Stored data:
┏━━

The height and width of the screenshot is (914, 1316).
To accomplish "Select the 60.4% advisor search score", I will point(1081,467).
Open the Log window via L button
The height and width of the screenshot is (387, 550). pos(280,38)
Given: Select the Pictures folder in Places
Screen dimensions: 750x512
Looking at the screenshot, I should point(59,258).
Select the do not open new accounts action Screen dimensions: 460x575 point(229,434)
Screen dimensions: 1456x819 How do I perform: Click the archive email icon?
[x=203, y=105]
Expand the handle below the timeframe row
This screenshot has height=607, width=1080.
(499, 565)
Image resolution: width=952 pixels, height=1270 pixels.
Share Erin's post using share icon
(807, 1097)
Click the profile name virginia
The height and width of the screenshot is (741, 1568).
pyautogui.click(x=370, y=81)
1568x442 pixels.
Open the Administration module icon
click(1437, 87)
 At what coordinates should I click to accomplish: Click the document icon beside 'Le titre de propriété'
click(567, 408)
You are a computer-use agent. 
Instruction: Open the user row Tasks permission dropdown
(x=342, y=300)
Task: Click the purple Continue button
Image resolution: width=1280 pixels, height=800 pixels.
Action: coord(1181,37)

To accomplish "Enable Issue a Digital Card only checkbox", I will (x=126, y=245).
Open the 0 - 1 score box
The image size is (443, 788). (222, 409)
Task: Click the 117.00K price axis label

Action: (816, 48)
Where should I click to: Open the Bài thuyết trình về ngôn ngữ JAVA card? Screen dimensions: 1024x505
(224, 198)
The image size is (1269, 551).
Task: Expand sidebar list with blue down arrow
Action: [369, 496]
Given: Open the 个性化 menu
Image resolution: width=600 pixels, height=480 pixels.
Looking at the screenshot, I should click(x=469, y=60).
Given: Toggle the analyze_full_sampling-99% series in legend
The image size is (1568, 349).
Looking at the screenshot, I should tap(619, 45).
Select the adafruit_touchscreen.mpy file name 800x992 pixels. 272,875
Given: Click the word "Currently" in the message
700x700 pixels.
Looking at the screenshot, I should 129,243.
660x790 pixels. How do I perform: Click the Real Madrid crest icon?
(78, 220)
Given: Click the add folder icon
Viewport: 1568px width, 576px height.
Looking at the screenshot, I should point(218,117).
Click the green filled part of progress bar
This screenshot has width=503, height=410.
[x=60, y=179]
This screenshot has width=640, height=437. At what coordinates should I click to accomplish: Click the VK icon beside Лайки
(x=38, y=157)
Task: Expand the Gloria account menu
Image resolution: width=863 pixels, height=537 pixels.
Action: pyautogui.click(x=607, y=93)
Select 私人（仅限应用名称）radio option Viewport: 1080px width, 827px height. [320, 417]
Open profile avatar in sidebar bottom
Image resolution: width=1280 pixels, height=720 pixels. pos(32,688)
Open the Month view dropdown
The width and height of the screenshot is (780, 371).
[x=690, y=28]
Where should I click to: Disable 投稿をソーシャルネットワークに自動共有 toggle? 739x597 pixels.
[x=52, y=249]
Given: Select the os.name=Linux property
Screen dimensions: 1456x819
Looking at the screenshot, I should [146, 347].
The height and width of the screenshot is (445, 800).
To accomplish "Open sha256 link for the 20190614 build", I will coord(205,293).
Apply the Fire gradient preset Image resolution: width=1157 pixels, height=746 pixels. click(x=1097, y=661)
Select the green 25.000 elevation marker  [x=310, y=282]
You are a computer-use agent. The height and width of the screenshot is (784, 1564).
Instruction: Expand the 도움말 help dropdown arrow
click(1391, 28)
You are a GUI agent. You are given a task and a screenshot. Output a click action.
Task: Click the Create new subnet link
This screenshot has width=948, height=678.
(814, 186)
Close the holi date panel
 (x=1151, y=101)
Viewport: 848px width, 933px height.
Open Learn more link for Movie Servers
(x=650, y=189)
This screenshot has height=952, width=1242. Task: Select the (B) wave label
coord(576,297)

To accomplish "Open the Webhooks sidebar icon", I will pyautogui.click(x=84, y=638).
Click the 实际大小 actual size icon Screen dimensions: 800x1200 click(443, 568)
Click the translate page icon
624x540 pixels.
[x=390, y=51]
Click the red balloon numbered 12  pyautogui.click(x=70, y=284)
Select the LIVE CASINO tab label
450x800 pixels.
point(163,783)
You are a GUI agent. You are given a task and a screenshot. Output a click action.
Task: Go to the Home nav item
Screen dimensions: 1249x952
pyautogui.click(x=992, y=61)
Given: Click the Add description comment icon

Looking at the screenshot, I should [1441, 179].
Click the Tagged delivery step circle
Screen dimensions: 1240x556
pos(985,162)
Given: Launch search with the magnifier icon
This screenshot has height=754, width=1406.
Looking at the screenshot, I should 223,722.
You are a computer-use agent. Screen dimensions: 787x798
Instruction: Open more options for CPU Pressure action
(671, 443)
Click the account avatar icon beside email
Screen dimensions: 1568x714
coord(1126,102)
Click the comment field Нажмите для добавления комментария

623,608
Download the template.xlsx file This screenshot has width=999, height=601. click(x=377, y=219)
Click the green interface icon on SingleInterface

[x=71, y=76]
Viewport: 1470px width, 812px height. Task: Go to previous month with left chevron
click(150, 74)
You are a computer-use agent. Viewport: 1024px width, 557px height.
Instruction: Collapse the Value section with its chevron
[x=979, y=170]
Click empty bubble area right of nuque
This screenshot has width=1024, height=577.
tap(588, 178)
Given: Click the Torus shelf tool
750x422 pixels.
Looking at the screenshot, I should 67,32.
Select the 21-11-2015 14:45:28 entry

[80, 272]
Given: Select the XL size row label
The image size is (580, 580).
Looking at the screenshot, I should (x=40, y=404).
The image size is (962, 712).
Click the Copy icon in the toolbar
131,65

┗━━

TASK DESCRIPTION: Restate the whole set of entries exactly.

SOLVED PROBLEM:
The height and width of the screenshot is (914, 1316).
To accomplish "Select the 60.4% advisor search score", I will point(1081,467).
Open the Log window via L button
The height and width of the screenshot is (387, 550). pos(280,38)
Given: Select the Pictures folder in Places
Screen dimensions: 750x512
Looking at the screenshot, I should point(59,258).
Select the do not open new accounts action Screen dimensions: 460x575 point(229,434)
Screen dimensions: 1456x819 How do I perform: Click the archive email icon?
[x=203, y=105]
Expand the handle below the timeframe row
This screenshot has height=607, width=1080.
(499, 565)
Image resolution: width=952 pixels, height=1270 pixels.
Share Erin's post using share icon
(807, 1097)
Click the profile name virginia
The height and width of the screenshot is (741, 1568).
pyautogui.click(x=370, y=81)
1568x442 pixels.
Open the Administration module icon
click(1437, 87)
 At what coordinates should I click to accomplish: Click the document icon beside 'Le titre de propriété'
click(567, 408)
You are a computer-use agent. 
Instruction: Open the user row Tasks permission dropdown
(x=342, y=300)
Task: Click the purple Continue button
Image resolution: width=1280 pixels, height=800 pixels.
Action: coord(1181,37)

To accomplish "Enable Issue a Digital Card only checkbox", I will (x=126, y=245).
Open the 0 - 1 score box
The image size is (443, 788). (222, 409)
Task: Click the 117.00K price axis label

Action: (816, 48)
Where should I click to: Open the Bài thuyết trình về ngôn ngữ JAVA card? Screen dimensions: 1024x505
(224, 198)
The image size is (1269, 551).
Task: Expand sidebar list with blue down arrow
Action: [369, 496]
Given: Open the 个性化 menu
Image resolution: width=600 pixels, height=480 pixels.
Looking at the screenshot, I should click(x=469, y=60).
Given: Toggle the analyze_full_sampling-99% series in legend
The image size is (1568, 349).
Looking at the screenshot, I should tap(619, 45).
Select the adafruit_touchscreen.mpy file name 800x992 pixels. 272,875
Given: Click the word "Currently" in the message
700x700 pixels.
Looking at the screenshot, I should 129,243.
660x790 pixels. How do I perform: Click the Real Madrid crest icon?
(78, 220)
Given: Click the add folder icon
Viewport: 1568px width, 576px height.
Looking at the screenshot, I should point(218,117).
Click the green filled part of progress bar
This screenshot has width=503, height=410.
[x=60, y=179]
This screenshot has width=640, height=437. At what coordinates should I click to accomplish: Click the VK icon beside Лайки
(x=38, y=157)
Task: Expand the Gloria account menu
Image resolution: width=863 pixels, height=537 pixels.
Action: pyautogui.click(x=607, y=93)
Select 私人（仅限应用名称）radio option Viewport: 1080px width, 827px height. [320, 417]
Open profile avatar in sidebar bottom
Image resolution: width=1280 pixels, height=720 pixels. pos(32,688)
Open the Month view dropdown
The width and height of the screenshot is (780, 371).
[x=690, y=28]
Where should I click to: Disable 投稿をソーシャルネットワークに自動共有 toggle? 739x597 pixels.
[x=52, y=249]
Given: Select the os.name=Linux property
Screen dimensions: 1456x819
Looking at the screenshot, I should [146, 347].
The height and width of the screenshot is (445, 800).
To accomplish "Open sha256 link for the 20190614 build", I will coord(205,293).
Apply the Fire gradient preset Image resolution: width=1157 pixels, height=746 pixels. click(x=1097, y=661)
Select the green 25.000 elevation marker  [x=310, y=282]
You are a computer-use agent. The height and width of the screenshot is (784, 1564).
Instruction: Expand the 도움말 help dropdown arrow
click(1391, 28)
You are a GUI agent. You are given a task and a screenshot. Output a click action.
Task: Click the Create new subnet link
This screenshot has width=948, height=678.
(814, 186)
Close the holi date panel
 (x=1151, y=101)
Viewport: 848px width, 933px height.
Open Learn more link for Movie Servers
(x=650, y=189)
This screenshot has height=952, width=1242. Task: Select the (B) wave label
coord(576,297)

To accomplish "Open the Webhooks sidebar icon", I will pyautogui.click(x=84, y=638).
Click the 实际大小 actual size icon Screen dimensions: 800x1200 click(443, 568)
Click the translate page icon
624x540 pixels.
[x=390, y=51]
Click the red balloon numbered 12  pyautogui.click(x=70, y=284)
Select the LIVE CASINO tab label
450x800 pixels.
point(163,783)
You are a GUI agent. You are given a task and a screenshot. Output a click action.
Task: Go to the Home nav item
Screen dimensions: 1249x952
pyautogui.click(x=992, y=61)
Given: Click the Add description comment icon

Looking at the screenshot, I should [1441, 179].
Click the Tagged delivery step circle
Screen dimensions: 1240x556
pos(985,162)
Given: Launch search with the magnifier icon
This screenshot has height=754, width=1406.
Looking at the screenshot, I should 223,722.
You are a computer-use agent. Screen dimensions: 787x798
Instruction: Open more options for CPU Pressure action
(671, 443)
Click the account avatar icon beside email
Screen dimensions: 1568x714
coord(1126,102)
Click the comment field Нажмите для добавления комментария

623,608
Download the template.xlsx file This screenshot has width=999, height=601. click(x=377, y=219)
Click the green interface icon on SingleInterface

[x=71, y=76]
Viewport: 1470px width, 812px height. Task: Go to previous month with left chevron
click(150, 74)
You are a computer-use agent. Viewport: 1024px width, 557px height.
Instruction: Collapse the Value section with its chevron
[x=979, y=170]
Click empty bubble area right of nuque
This screenshot has width=1024, height=577.
tap(588, 178)
Given: Click the Torus shelf tool
750x422 pixels.
Looking at the screenshot, I should 67,32.
Select the 21-11-2015 14:45:28 entry

[80, 272]
Given: Select the XL size row label
The image size is (580, 580).
Looking at the screenshot, I should (x=40, y=404).
The image size is (962, 712).
Click the Copy icon in the toolbar
131,65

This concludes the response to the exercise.